# How much success with grooming?



## lokimonster (Mar 8, 2014)

My 6 month old pup has suddenly started shedding this week… so i've been working on building up my arsenal of tools to fight the massive amount of hair everywhere that pretty much just appeared overnight! lol 

Anyways, I haven't though about the whole shedding thing much as Loki hasn't even needed brushing until now, but I've been wondering….
Is it reasonably possible to groom enough each day with the right tools that shedding isn't very bad. Or should I just resign to having hair all over the place and vacuuming everything all the time. 

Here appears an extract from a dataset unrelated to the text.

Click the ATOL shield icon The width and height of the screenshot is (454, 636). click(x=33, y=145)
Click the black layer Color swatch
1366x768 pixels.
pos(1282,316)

Also I'd love to get grooming tools/routine recommendations and hear what works best for you! So far I have a Furminator, slicker brush, and an undercoat rake… anything else I should add?


----------



## Zeeva (Aug 10, 2010)

Cleaning tools (i.e. swiffers and a good vacuum or a vacuum with a forever return policy (CostCo))!!! The fur is never-ending my friend C:

Also the occasional warm bath with a good doggie shampoo (I personally just use Dawn)...I've read good things about professional driers or even things like shoppe vacs and leaf blowers (huh?) getting the hair off after a bath. Personally never used that kind of stuff but I'm sure others can chime in about those tools....


----------



## wyoung2153 (Feb 28, 2010)

I use a fruminator, a friend of mine uses something called a rake and likes it. If you brush once a day.. it will HELP but you will never ever get rid of fluff balls and hair on everything. Ever. Lol. Sorry to break it to you 

I sweep about once every other day and swiffer wet jet once a week. That usually keeps things under control and less annoying. I have a red pet hair remove from walmart (no idea the name of it) that I use for the couches.


----------



## canyadoit (May 14, 2014)

I use my hands to vigorously rub down the coat against the grain then with the grain For 2 reasons remove loose fur and my hands will tell if anything is amiss Then I brush with my old horse brush I do this every day before and after any work or play Keeping them this way keeps the bathing down and they enjoy the hands on treatment


----------



## ApselBear (Feb 10, 2014)

I've used a shop-vac a couple times, it does an ok job, but I imagine the purpose-made air driers are quite efficient. Although it is handy to vacuum the hair up rather than blow it everywhere


----------



## mego (Jan 27, 2013)

brush every day during shedding season. Mine doesn't shed too bad at all after she's done blowing coat, but it takes awhile to get the whole coat out


----------



## NancyJ (Jun 15, 2003)

My favorite tools are this:

Metropolitan Vacuum Air Force Commander Dog Grooming Dryer - Dog Grooming Dryers at Hayneedle

And this-a shedding comb with two sizes of pins only mine is shaped like a t-handle but is this comb design. I love it.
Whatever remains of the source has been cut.